Write out exactly the lines from the one containing "The height and" through the last line of the records below, both included, and leave out any pictures.

Top of DATA EXTRACTS

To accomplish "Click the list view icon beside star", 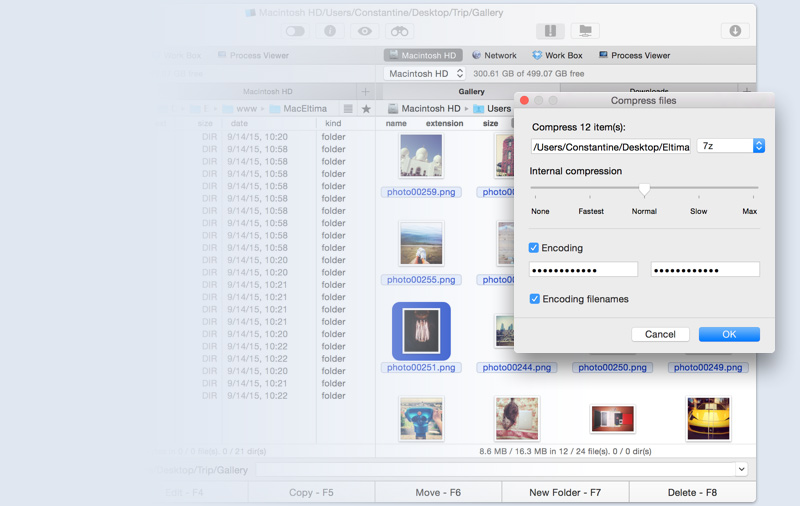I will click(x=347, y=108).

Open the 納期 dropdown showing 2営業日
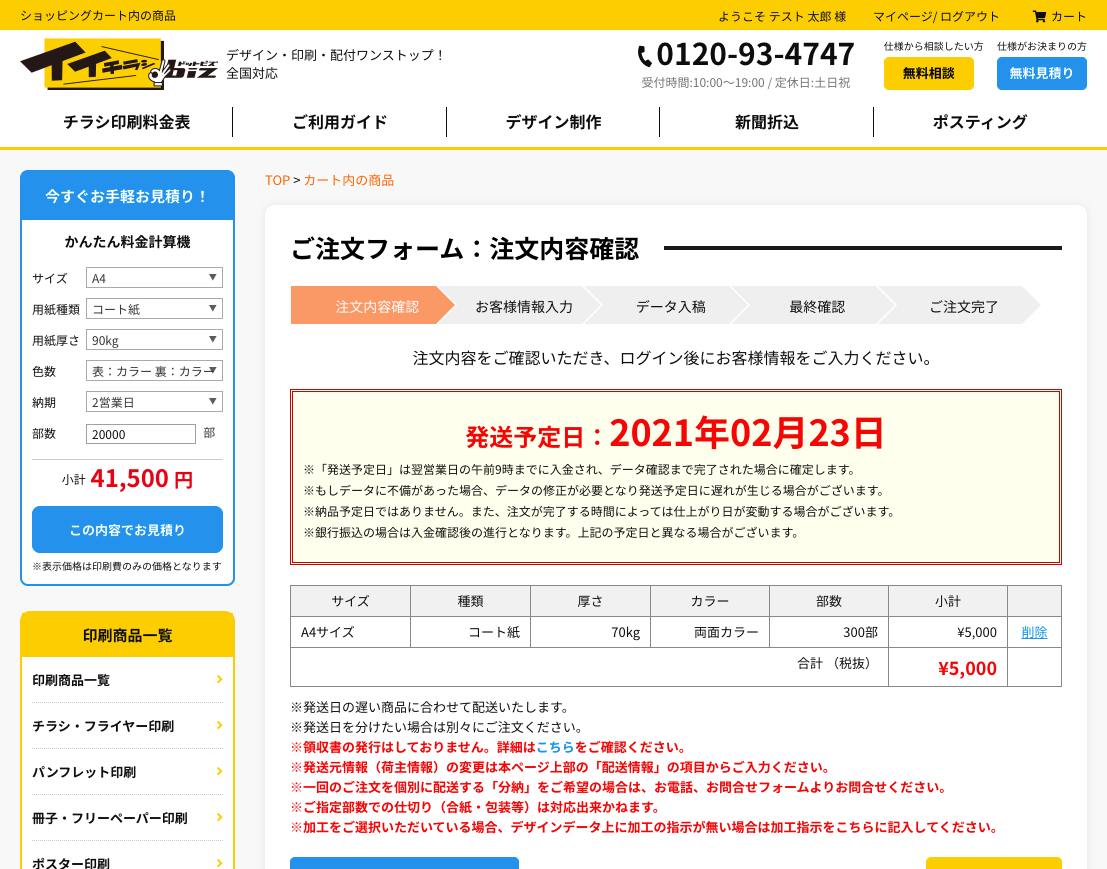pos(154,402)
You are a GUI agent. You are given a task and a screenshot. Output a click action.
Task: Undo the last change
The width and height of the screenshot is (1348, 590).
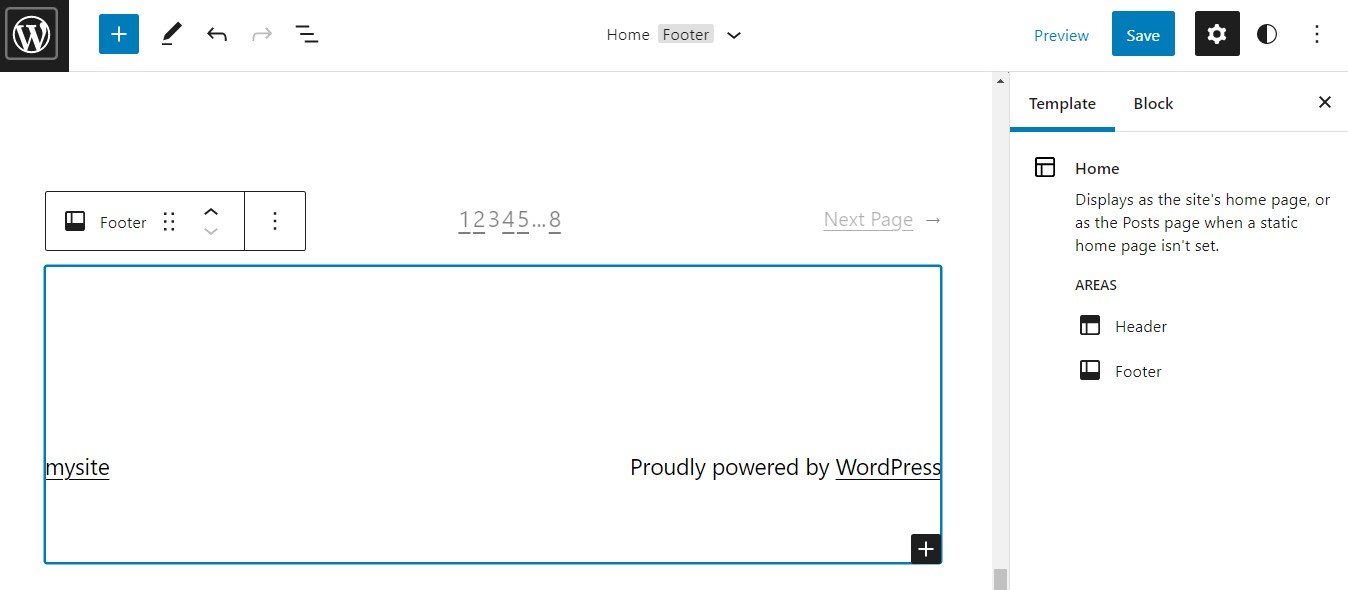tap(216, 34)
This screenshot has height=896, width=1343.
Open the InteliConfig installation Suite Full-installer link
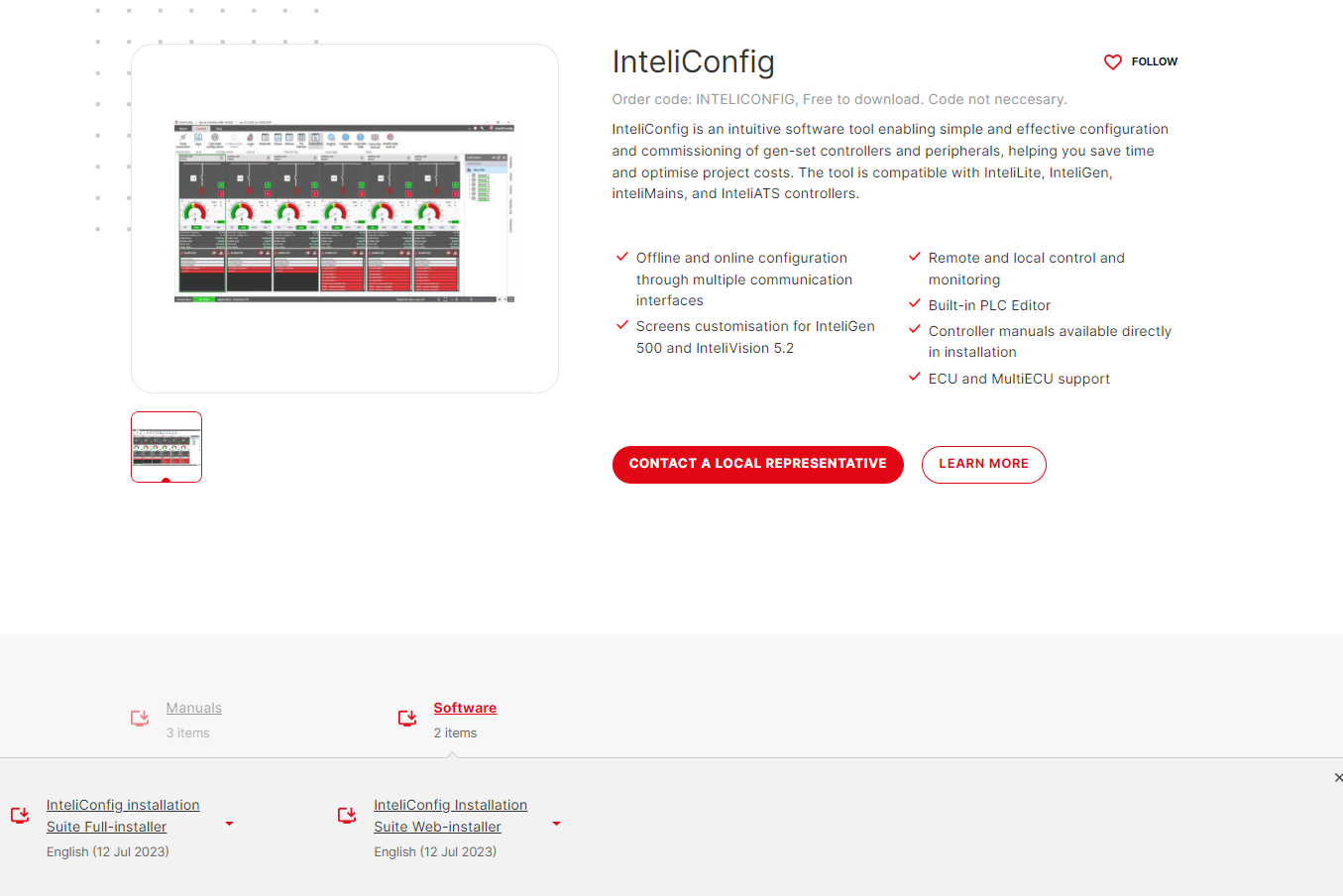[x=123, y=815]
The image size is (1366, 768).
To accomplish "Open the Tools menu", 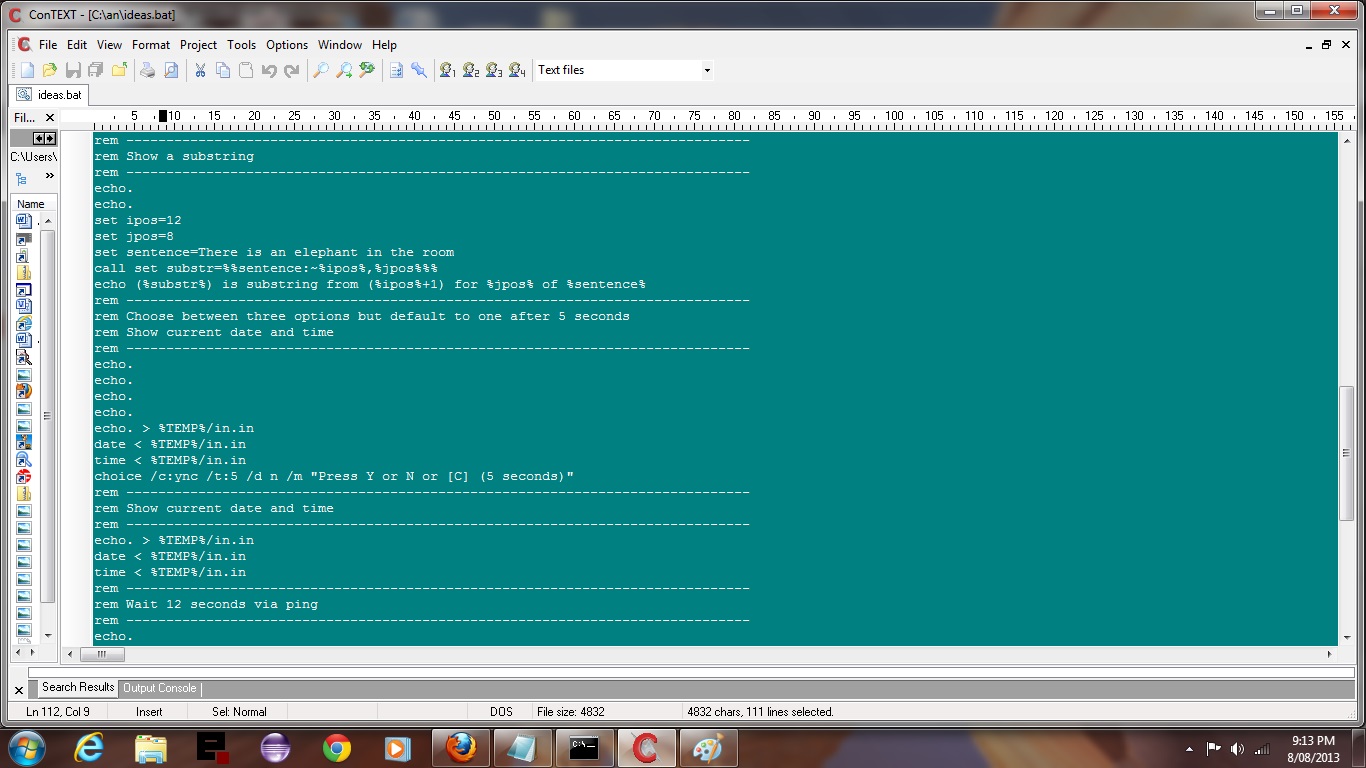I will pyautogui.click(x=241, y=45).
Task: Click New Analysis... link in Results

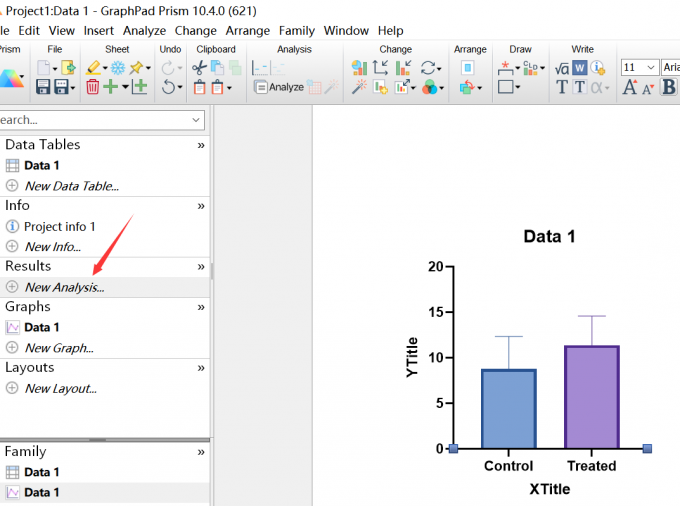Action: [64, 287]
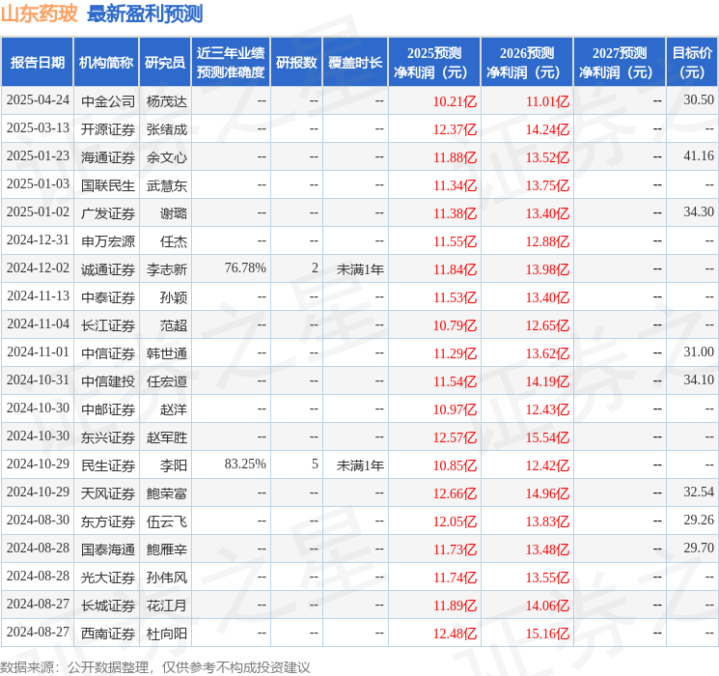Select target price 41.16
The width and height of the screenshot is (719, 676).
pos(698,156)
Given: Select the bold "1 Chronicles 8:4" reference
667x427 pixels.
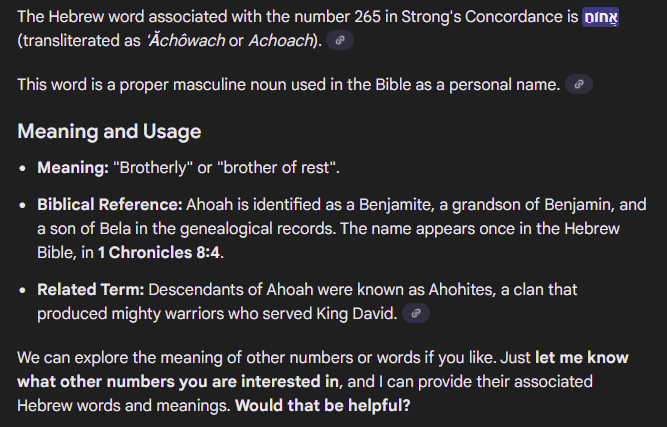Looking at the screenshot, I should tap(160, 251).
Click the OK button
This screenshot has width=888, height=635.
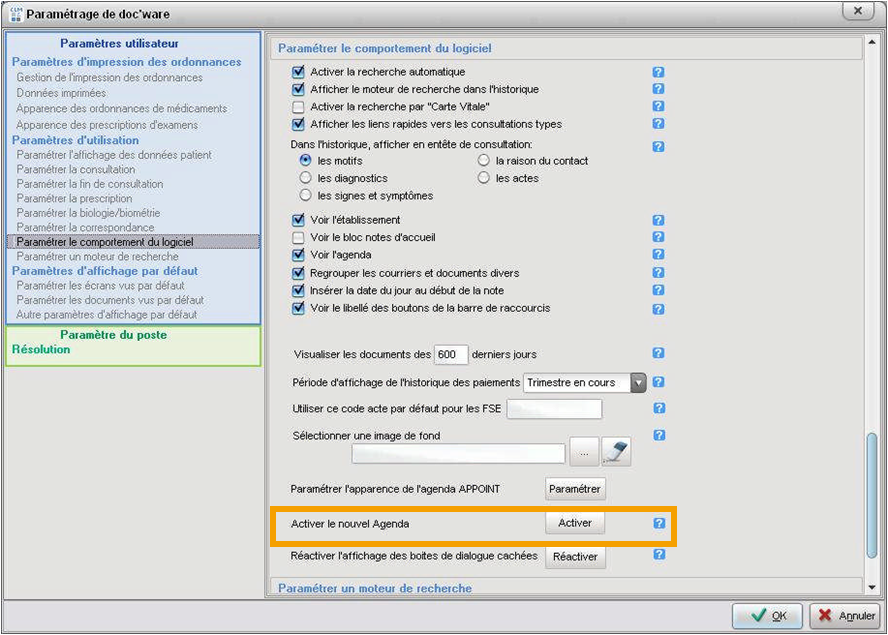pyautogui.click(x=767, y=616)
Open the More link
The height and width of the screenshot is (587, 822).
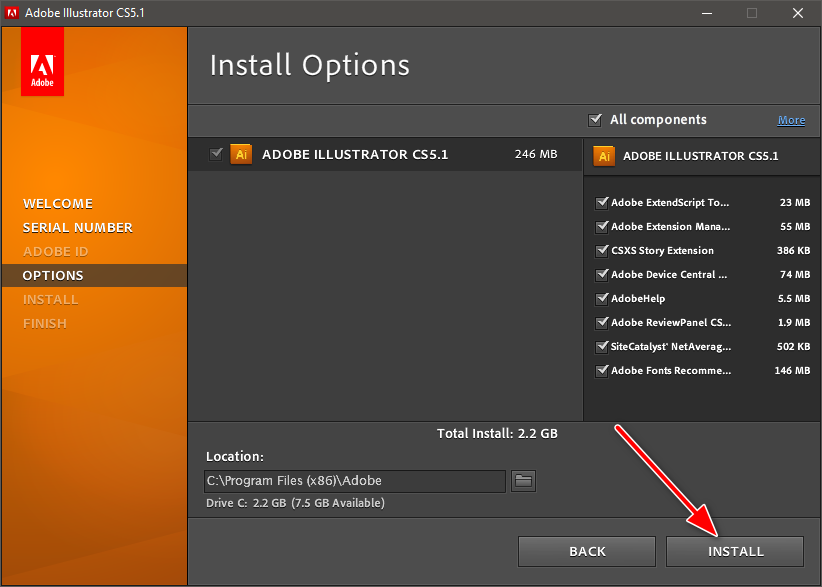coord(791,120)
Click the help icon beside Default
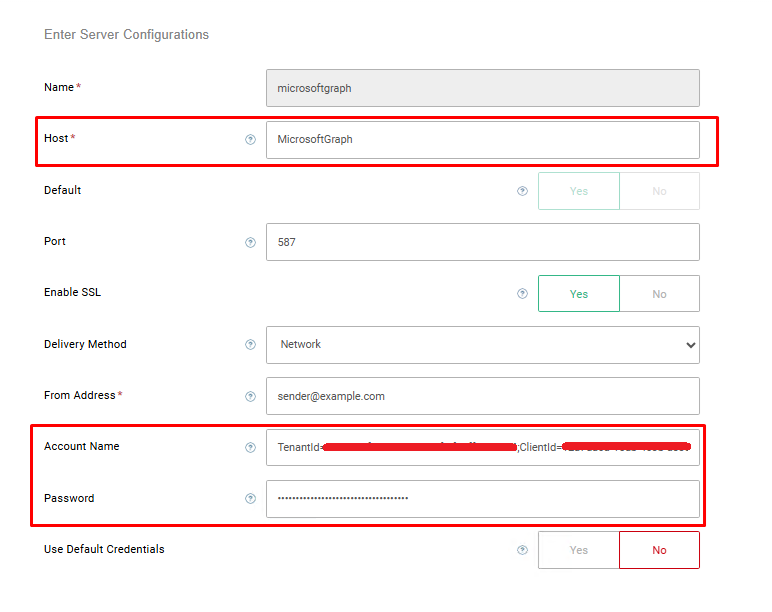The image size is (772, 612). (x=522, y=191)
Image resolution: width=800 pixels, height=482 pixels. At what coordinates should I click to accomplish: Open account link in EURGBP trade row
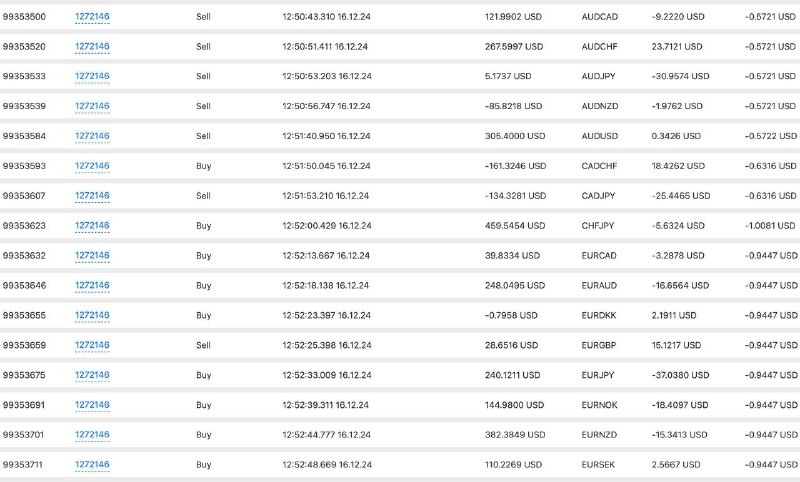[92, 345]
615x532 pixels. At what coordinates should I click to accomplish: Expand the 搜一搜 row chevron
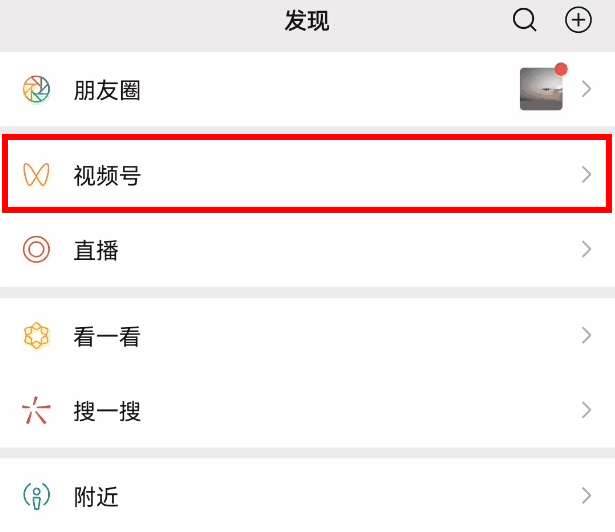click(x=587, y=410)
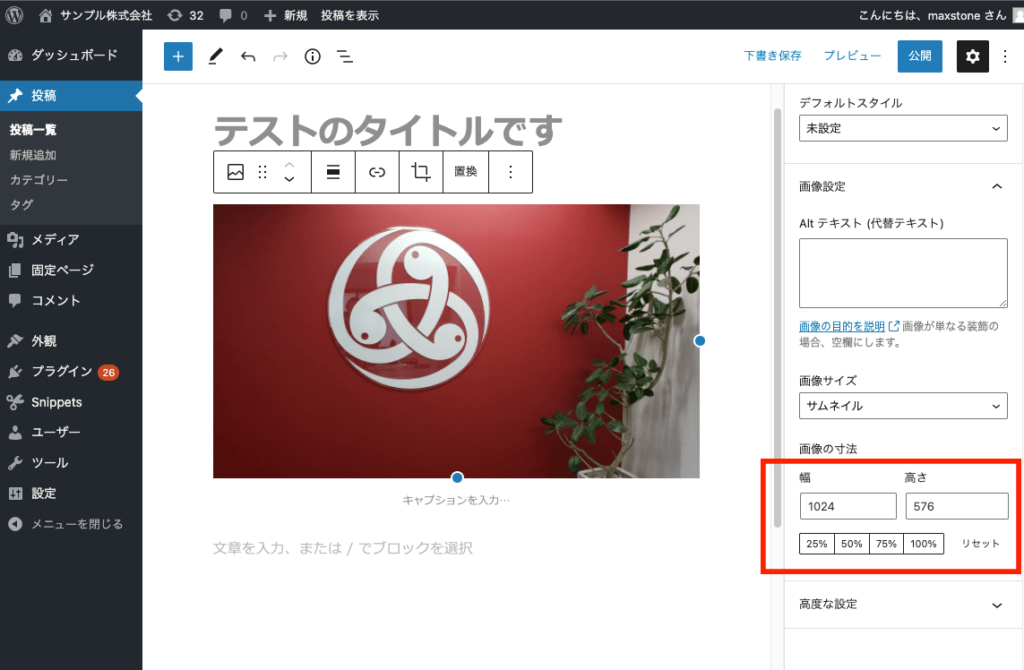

Bottom of DATA EXTRACTS

WORKED SOLUTION.
The height and width of the screenshot is (587, 822).
coord(791,120)
Click the help icon beside Default
The image size is (772, 612). (x=522, y=191)
Image resolution: width=800 pixels, height=482 pixels. At what coordinates should I click to accomplish: Open account link in EURGBP trade row
[92, 345]
615x532 pixels. At what coordinates should I click to accomplish: Expand the 搜一搜 row chevron
click(x=587, y=410)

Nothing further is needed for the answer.